* START Data for this task *

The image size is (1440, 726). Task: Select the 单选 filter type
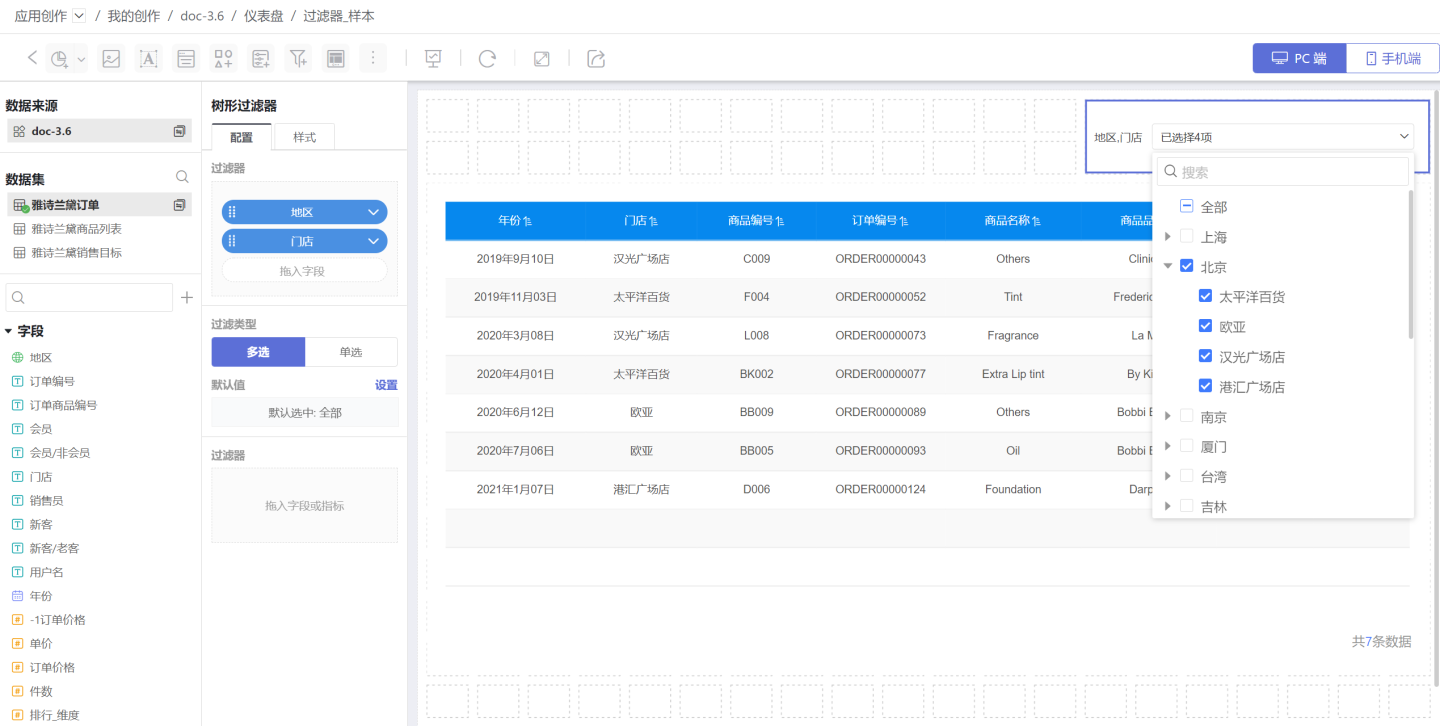[351, 352]
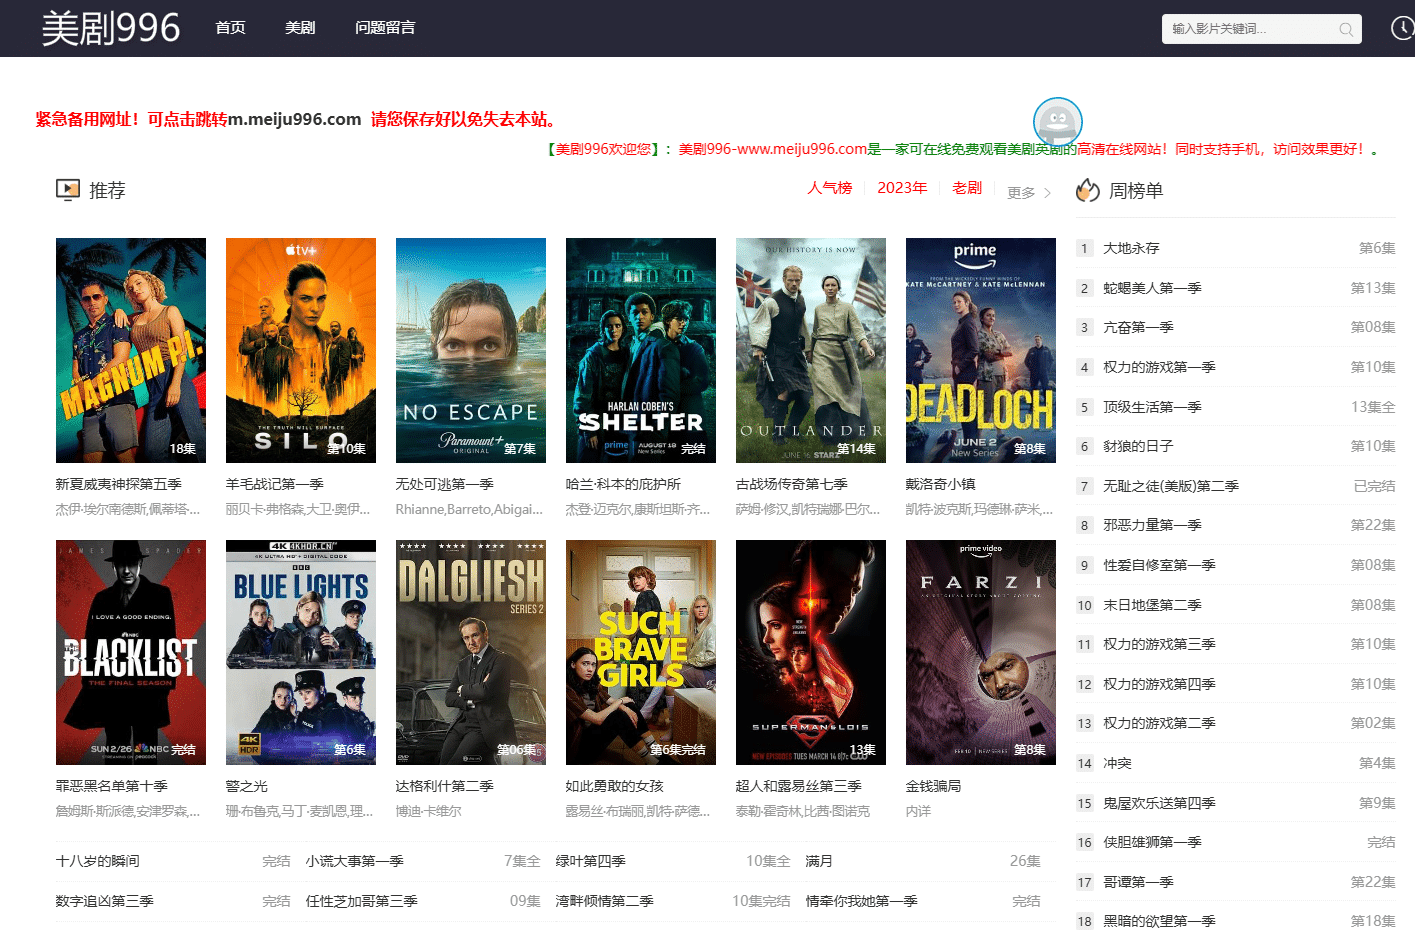Select the 2023年 filter tab

(x=902, y=188)
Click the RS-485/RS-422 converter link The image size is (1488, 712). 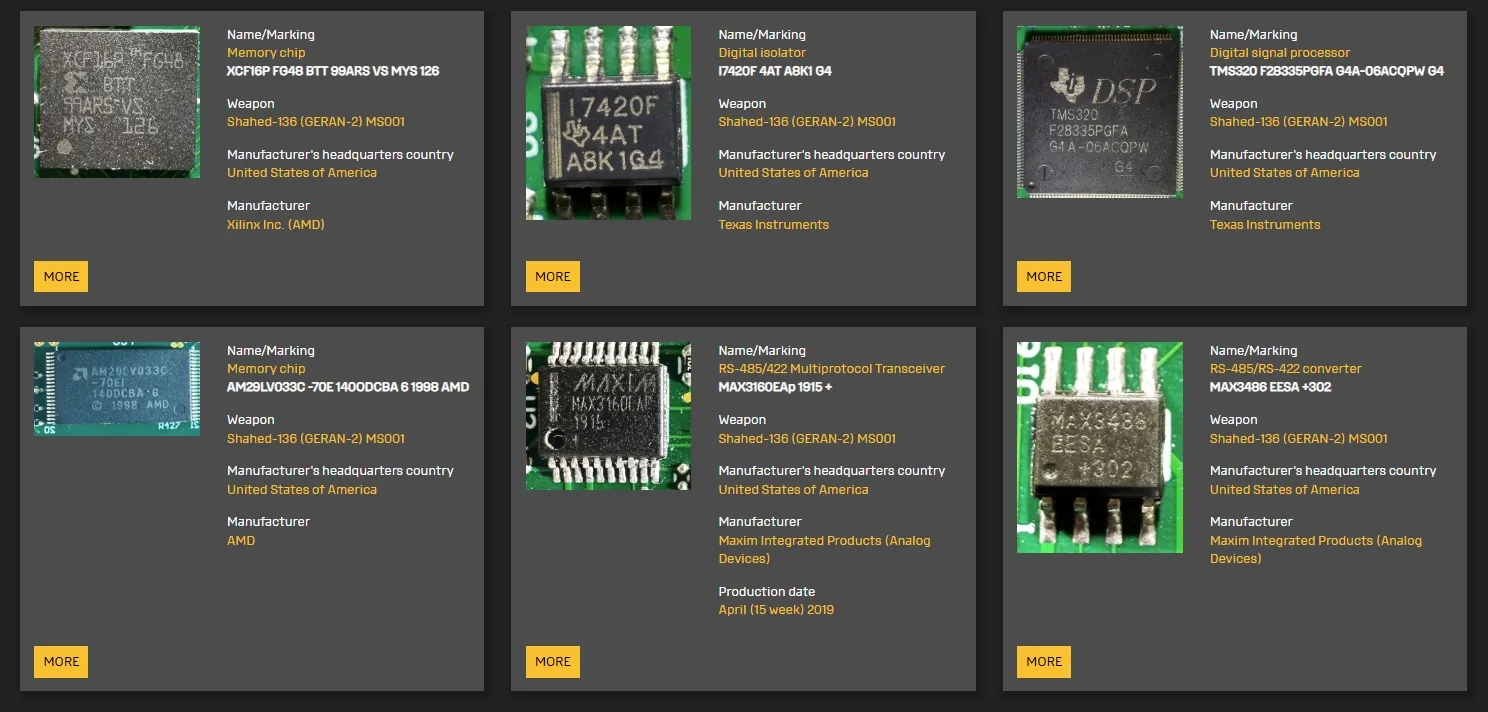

* END Data for this task *

Reproduce every line of the items above word for word, leaving out the pictures.

#### Response to this exercise
The image size is (1440, 726). Task: Select the 单选 filter type
[351, 352]
Select the 2023年 filter tab

(x=902, y=188)
Click the RS-485/RS-422 converter link The image size is (1488, 712). 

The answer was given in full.